Staging and monitoring
Medical imaging is an equally essential tool in determining cancer staging. Accurate staging is a prerequisite for prescribing an effective treatment. At the cellular level, molecular imaging detects disease before any symptoms or signs are noticeable. For example, positron emission tomography (PET) combined with CT (PET/CT) provides detailed images of internal structures as well as signs of abnormal activity, enabling better detection of tumors and more accurate staging of cancer. Patients have benefited from PET/CT when used to stage for therapy planning or to monitor therapy as abnormal activity can occur in areas that appear normal on traditional anatomic imaging, such as CT. This has been particularly useful for lymphomas, lung cancer, gynecological cancer, esophageal cancer and colorectal cancer, to name a few.
In addition, PET is one of the most powerful tools in the management and treatment planning of many cancers. In one study, PET imaging enabled physicians to avoid unnecessary tests or procedures 77 percent of the time and, in 36 percent of cases, PET scanning resulted in a change in the decision whether or not to treat.
More precise, targeted treatment
Advances in medical imaging and radiation therapy lead to far more precise cancer treatment while avoiding damage to surrounding cells.
Intensity-modulated radiation therapy (IMRT) uses imaging to target tumors with great precision, limiting the harm to healthy cells.

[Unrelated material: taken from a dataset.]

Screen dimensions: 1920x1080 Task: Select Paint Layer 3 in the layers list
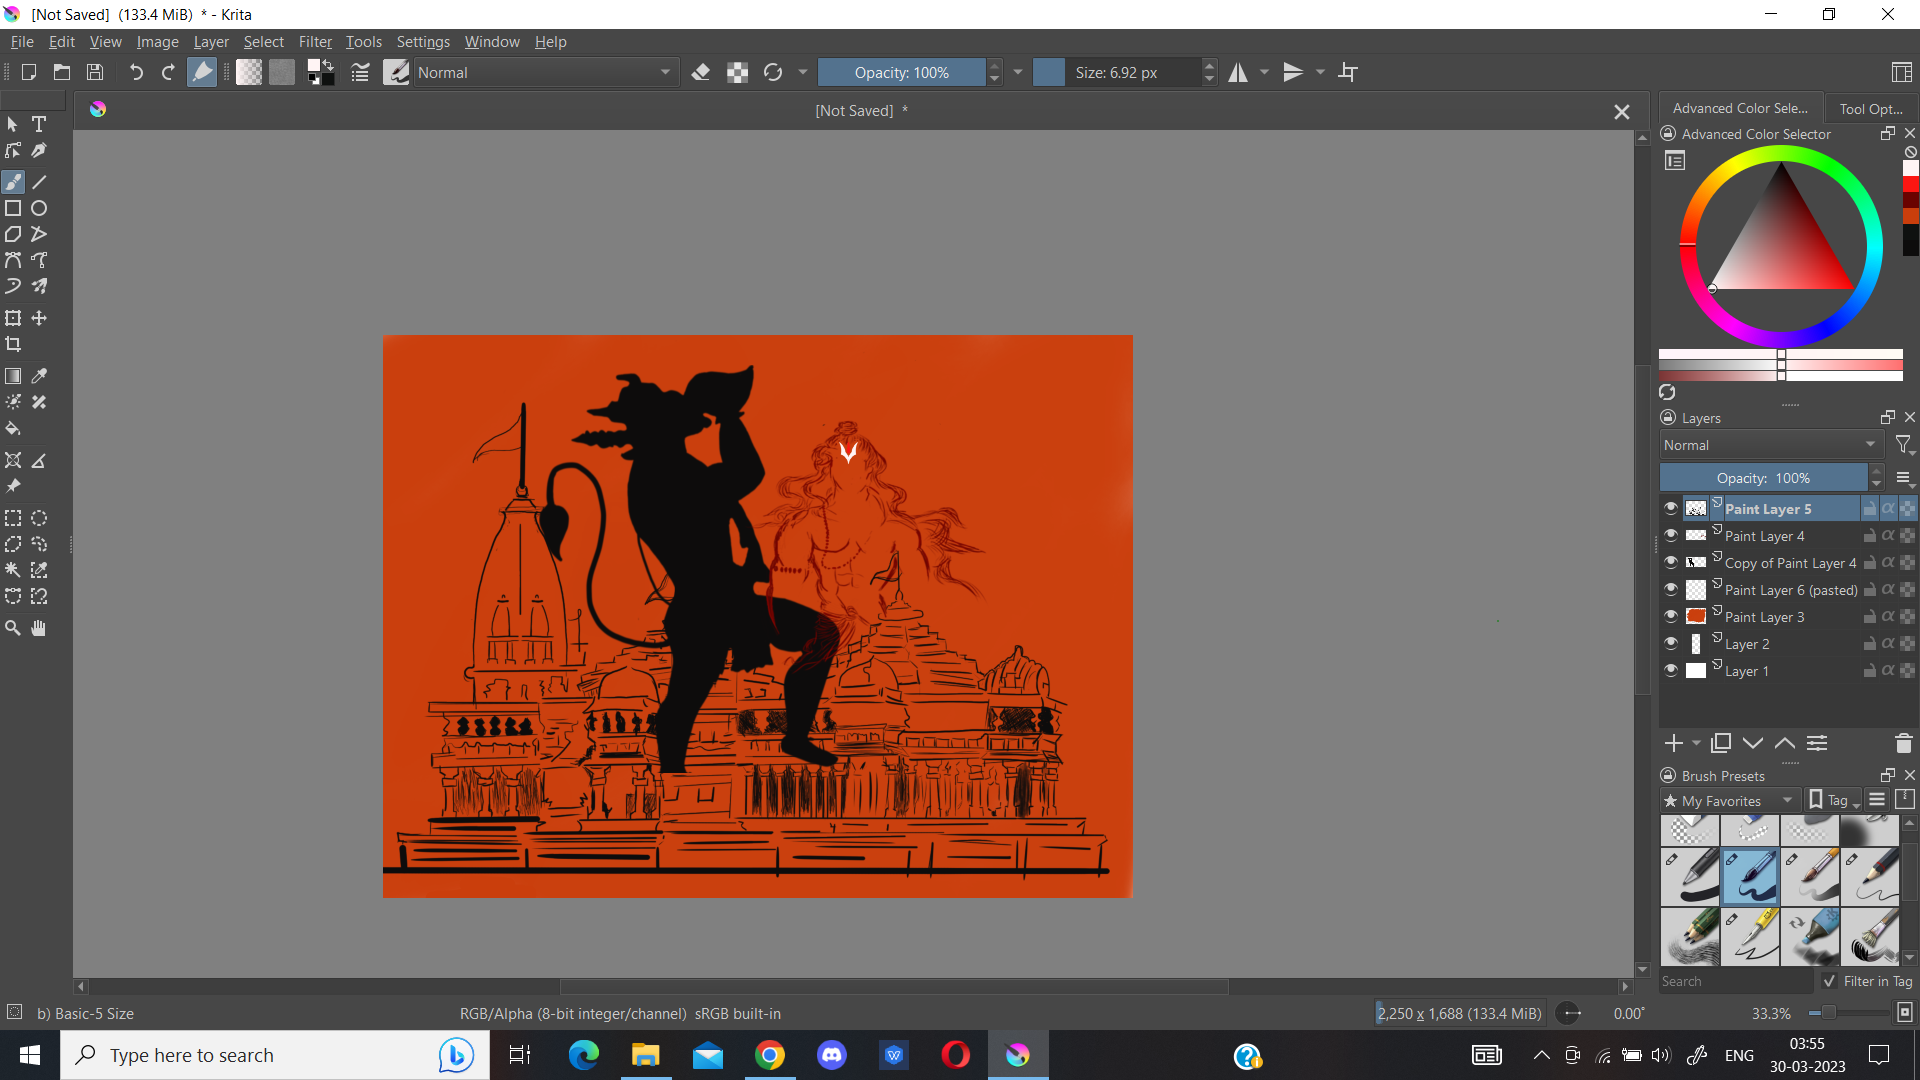pyautogui.click(x=1765, y=617)
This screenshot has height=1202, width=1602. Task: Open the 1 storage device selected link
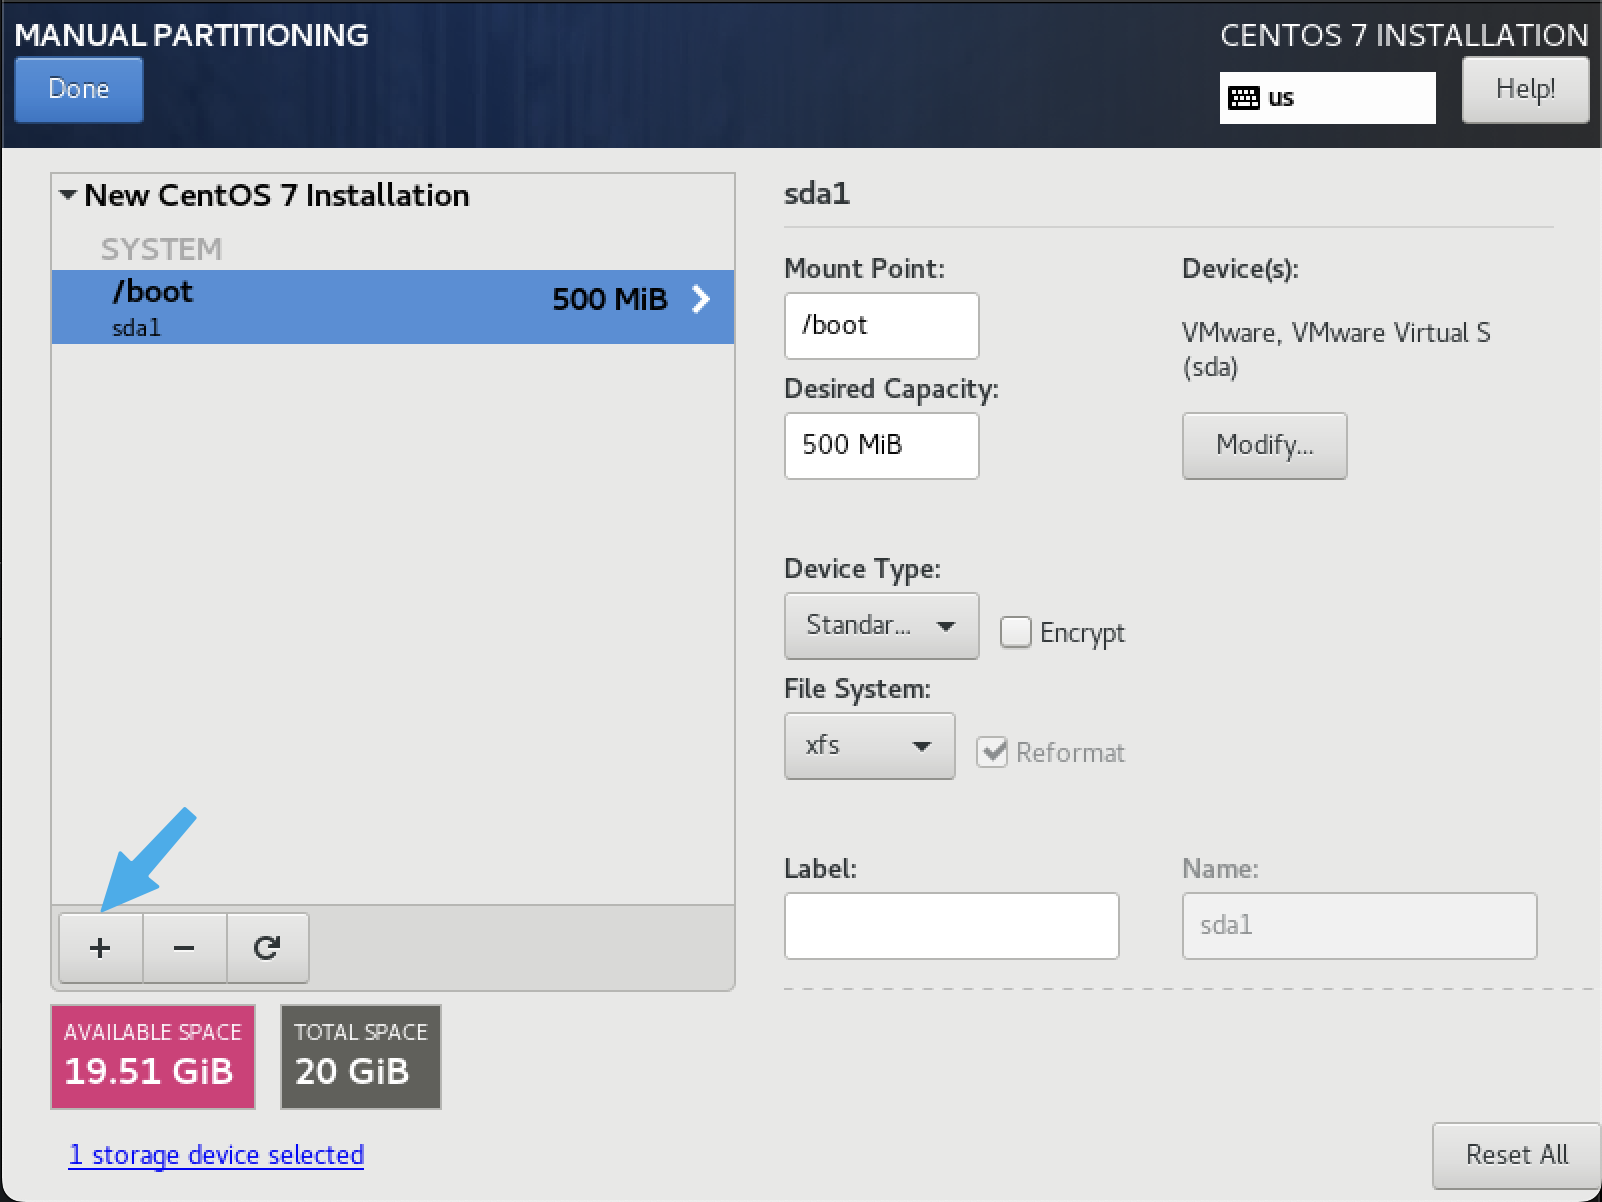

When compared to standard radiotherapy, IMRT allows radiation oncologists to use stronger radiation doses since IMRT spares the surrounding healthy tissue from unnecessary exposure.
Stereotactic radiosurgery (SRS) and stereotactic body radiation therapy (SBRT) use robotic positioning and real-time, continuous imaging to guide radiation therapy with sub-millimeter precision. Because the real-time image guidance allows the radiation therapy to follow the body as it moves, SRS and SBRT are especially useful in treating moving organs, such as the lungs, or tumors located near critical organs like the heart.
In addition to revolutionizing patient care, imaging has become a critical tool for scientists to understand cancer and its progression at a molecular level and to develop effective treatments. Researchers at the Cedars-Sinai Maxine Dunitz Neurosurgical Institute’s Department of Neurosurgery are investigating the use of a new, targeted imaging agent to guide removal of malignant brain tumors and other cancers without damaging healthy tissue.
Whether improving public health or enhancing a patient’s quality of life, innovations in medical imaging and radiation therapy have given clinicians dramatic new options for care. We can expect cancer survival rates to continue to grow as new technologies become available for the early detection, staging and treatment response monitoring of cancer.